# [GIVEN ENTRIES]
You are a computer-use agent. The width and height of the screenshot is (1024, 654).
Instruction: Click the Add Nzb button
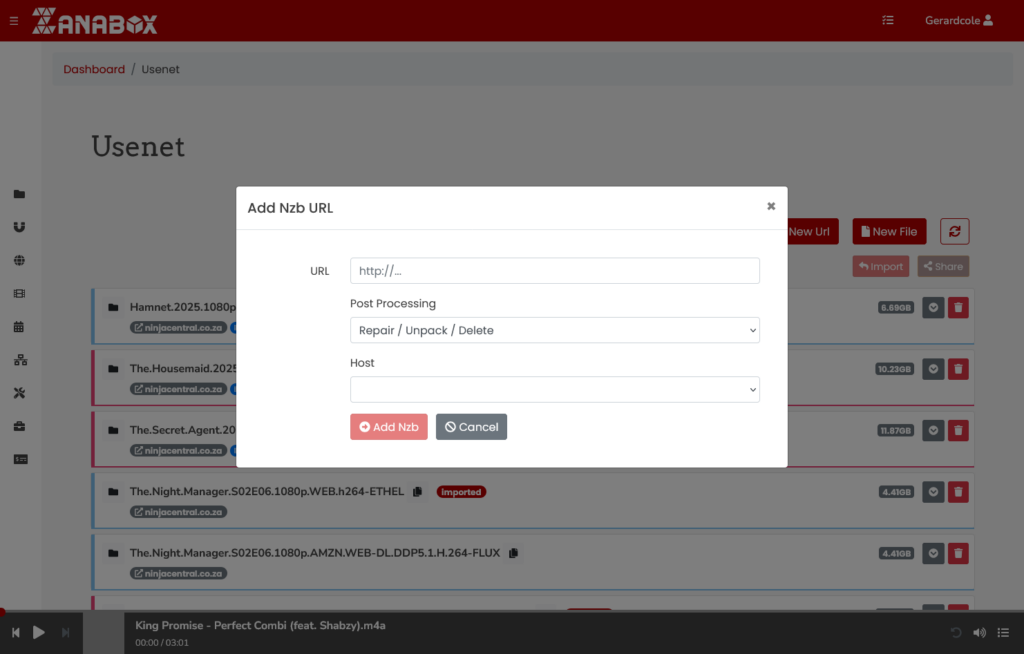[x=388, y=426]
==
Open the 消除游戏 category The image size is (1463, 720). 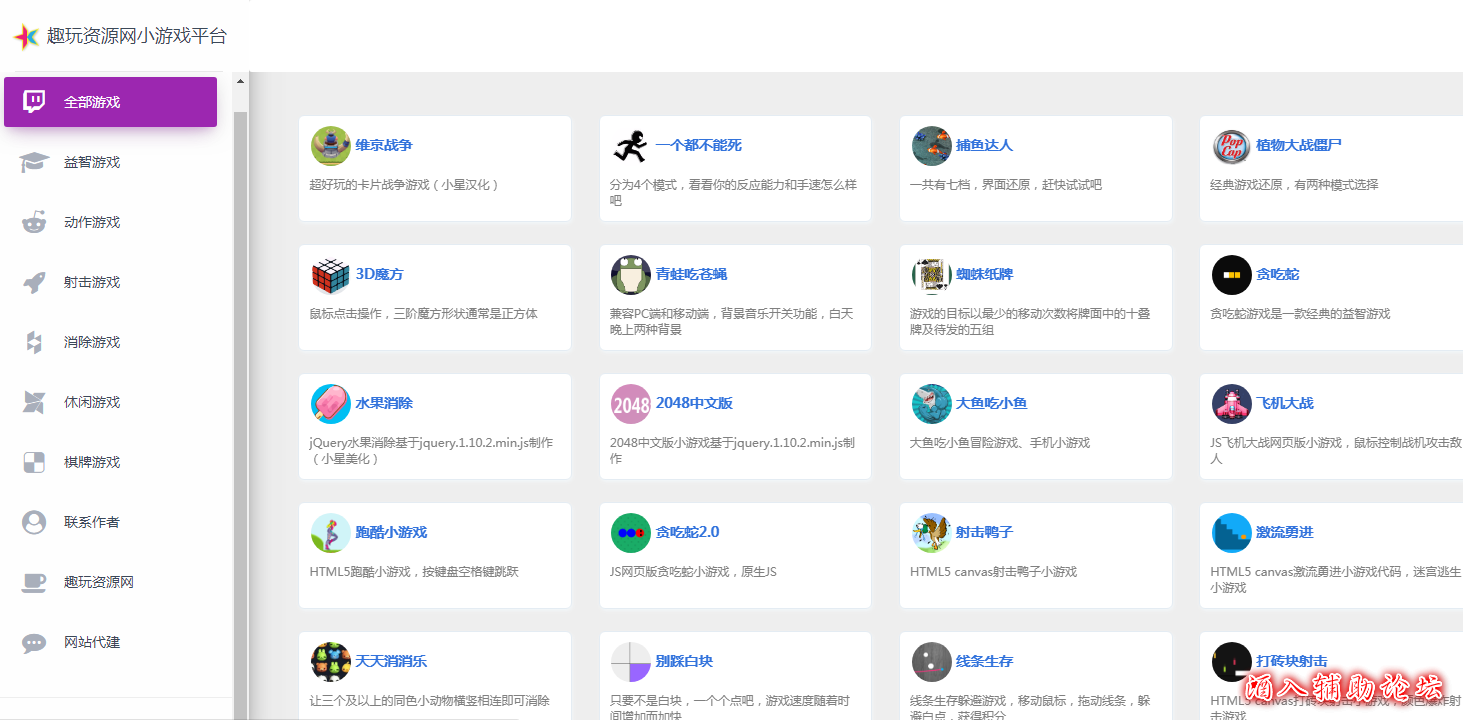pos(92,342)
==
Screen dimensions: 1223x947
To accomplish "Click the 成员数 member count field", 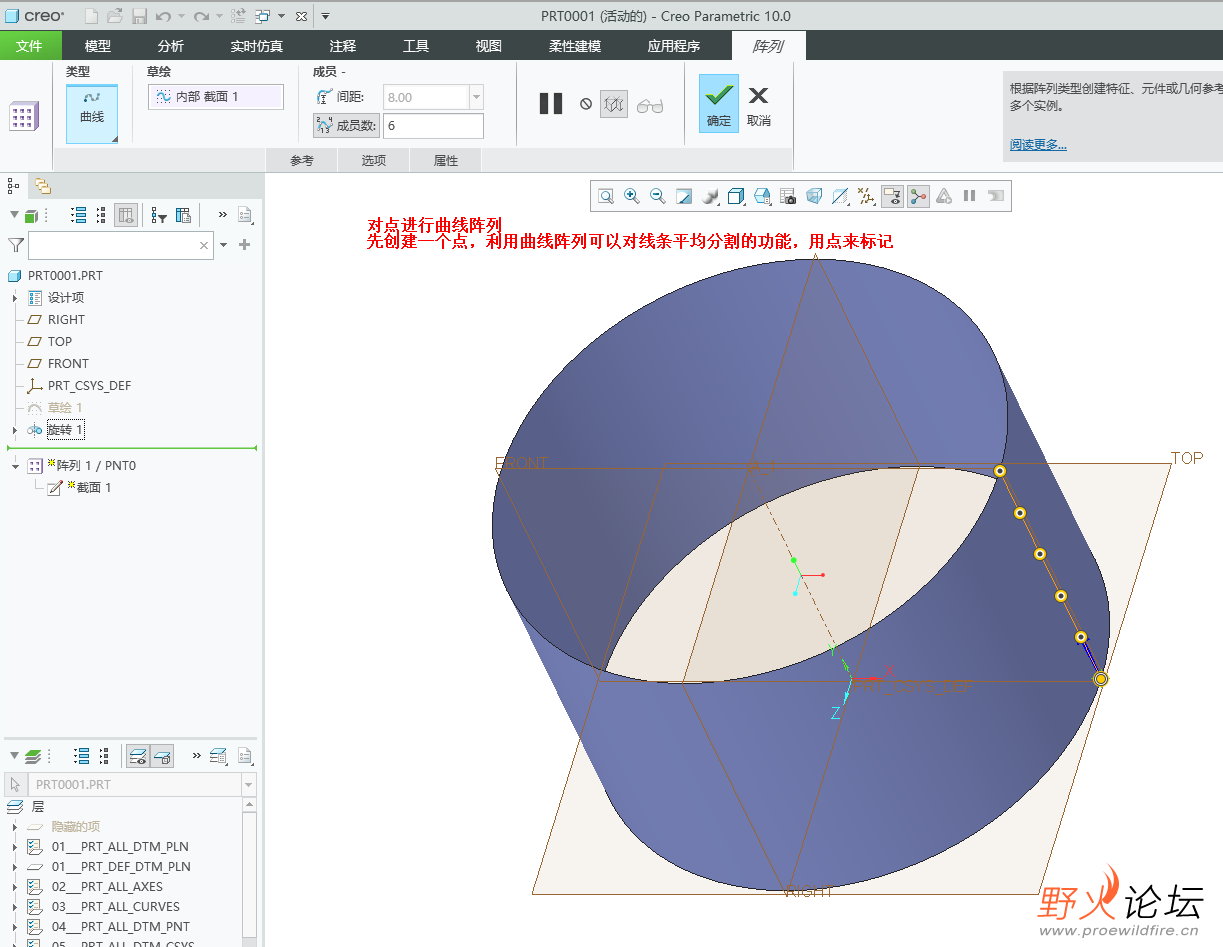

# [DESCRIPTION OF THE TASK]
Above are entries with pictures among them. Write out exactly the lines from the one containing "Screen dimensions: 1223x947" through the one containing "the 成员数 member", ends included, and leave those pictures out.

# [ANSWER TO THE PROBLEM]
Screen dimensions: 1223x947
To accomplish "Click the 成员数 member count field", 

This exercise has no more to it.